1990 – Because of the American Disability Act (ADA), deaf children were  mainstreamed from state schools into local schools. At first, this resulted in school teachers using an accepted program called SEE which uses special signs to sign proper English. SEE was never intended as the language of the deaf, but only a tool to better educate them. I also noticed that the deaf children used ASL and not SEE when signing to one another.

2013 – Since 1990 there has been a great advancement in deaf education. Deaf people have become and are becoming professionals who major in many different highly professional fields. ASL is becoming the first language of the Deaf in public schools. I would estimate that there are now hundreds of schools for the deaf, and possibly thousands of schools with deaf students. Also the Deaf have become very involved. Deaf educators are now teaching and leading within many of these schools. Their influence is changing the system into a deaf culture environment. Some deaf say, “We can do everything but hear.” Naturally, there is still a need for government, states, cities, and local churches to become more aware of the educational and spiritual needs of the deaf. It has been exciting to see deaf becoming pastors, teachers, missionaries, educators, dentists, scientists, and productive citizens. Naturally, some still discuss the best method in educating the deaf, but in 1887 Thomas H. Gallaudet also had this problem.

## SOURCE DATA
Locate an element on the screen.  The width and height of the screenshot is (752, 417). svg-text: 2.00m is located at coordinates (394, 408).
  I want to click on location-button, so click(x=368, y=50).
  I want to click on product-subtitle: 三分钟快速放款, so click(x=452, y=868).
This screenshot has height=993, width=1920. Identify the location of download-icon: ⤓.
...
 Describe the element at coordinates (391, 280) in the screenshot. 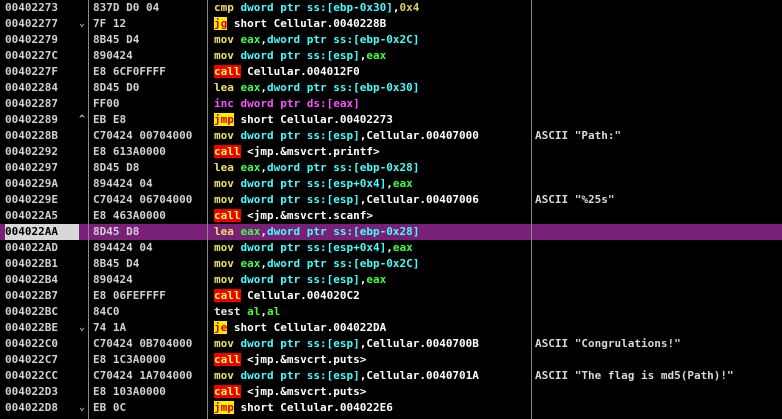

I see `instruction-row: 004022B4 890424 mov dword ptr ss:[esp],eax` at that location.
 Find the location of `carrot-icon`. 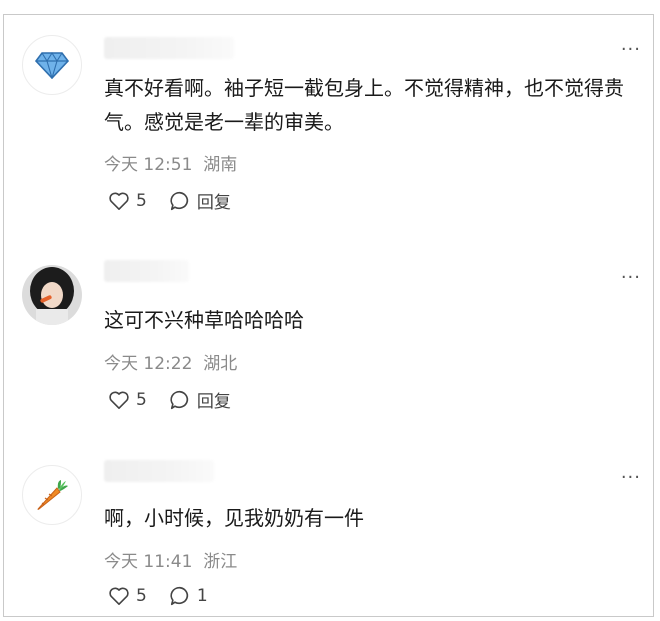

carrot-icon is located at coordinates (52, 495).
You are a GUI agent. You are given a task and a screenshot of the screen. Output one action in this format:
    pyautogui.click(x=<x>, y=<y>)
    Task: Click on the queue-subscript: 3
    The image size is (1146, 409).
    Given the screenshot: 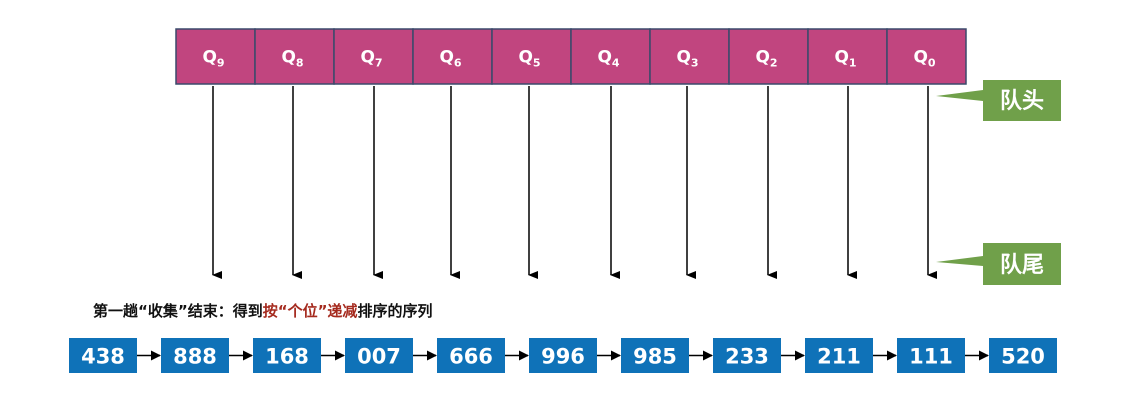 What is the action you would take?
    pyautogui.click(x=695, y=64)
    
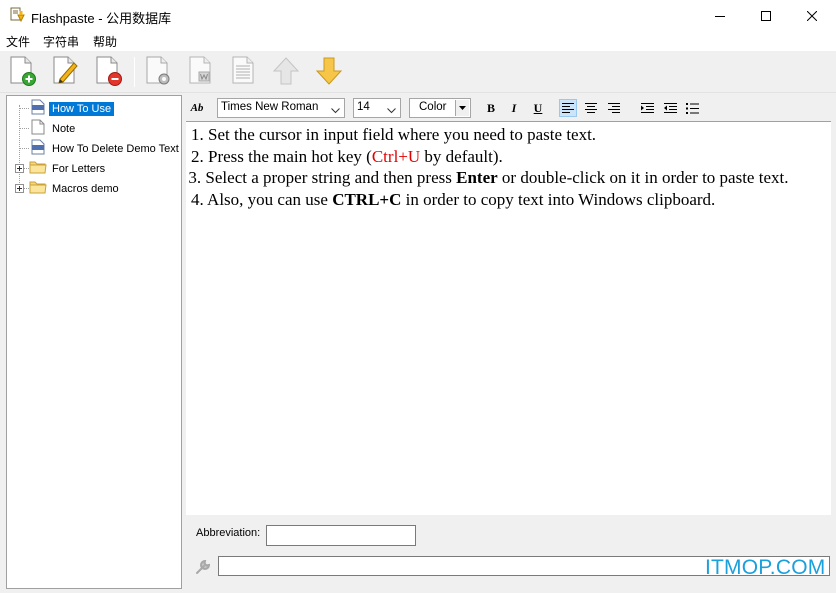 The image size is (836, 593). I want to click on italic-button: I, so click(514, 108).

## EXERCISES
a. Copy the stretch of the deaf education passage from "1990 – Because" through "to one another.", word for word.
b. In the deaf education passage, which language did the deaf children use when signing to one another?
c. Continue the deaf education passage from the point where it stops.

## TASK-BY-TASK OUTPUTS
a.
1990 – Because of the American Disability Act (ADA), deaf children were  mainstreamed from state schools into local schools. At first, this resulted in school teachers using an accepted program called SEE which uses special signs to sign proper English. SEE was never intended as the language of the deaf, but only a tool to better educate them. I also noticed that the deaf children used ASL and not SEE when signing to one another.

b. They used ASL, not SEE.

c.
My Conclusion – I learned from a leader in the Michigan School for the Deaf that the best teaching method depends upon the deaf people before you. What is their level of communication and education? Deaf people are “individuals” with different backgrounds, education, IQs, and abilities. “Deaf People” cannot be “universalized” as “All Deaf” are the same, any more than you “universalize” all “Hispanics.” I personally feel there is no one method that’s exactly right for all Deaf people. The key words are “communication” and “understanding.” “If the deaf do not understand the way you sign or teach, then sign or teach the way they understand.” It is sad that in this modern generation, there are only a few deaf churches and interpreting ministries. It is also sad that many family and friends of the deaf do not learn Sign Language. Let’s do all we can to help more people become more aware of the deaf. SWM’s goal is to change the deaf worldwide, one deaf person at a time!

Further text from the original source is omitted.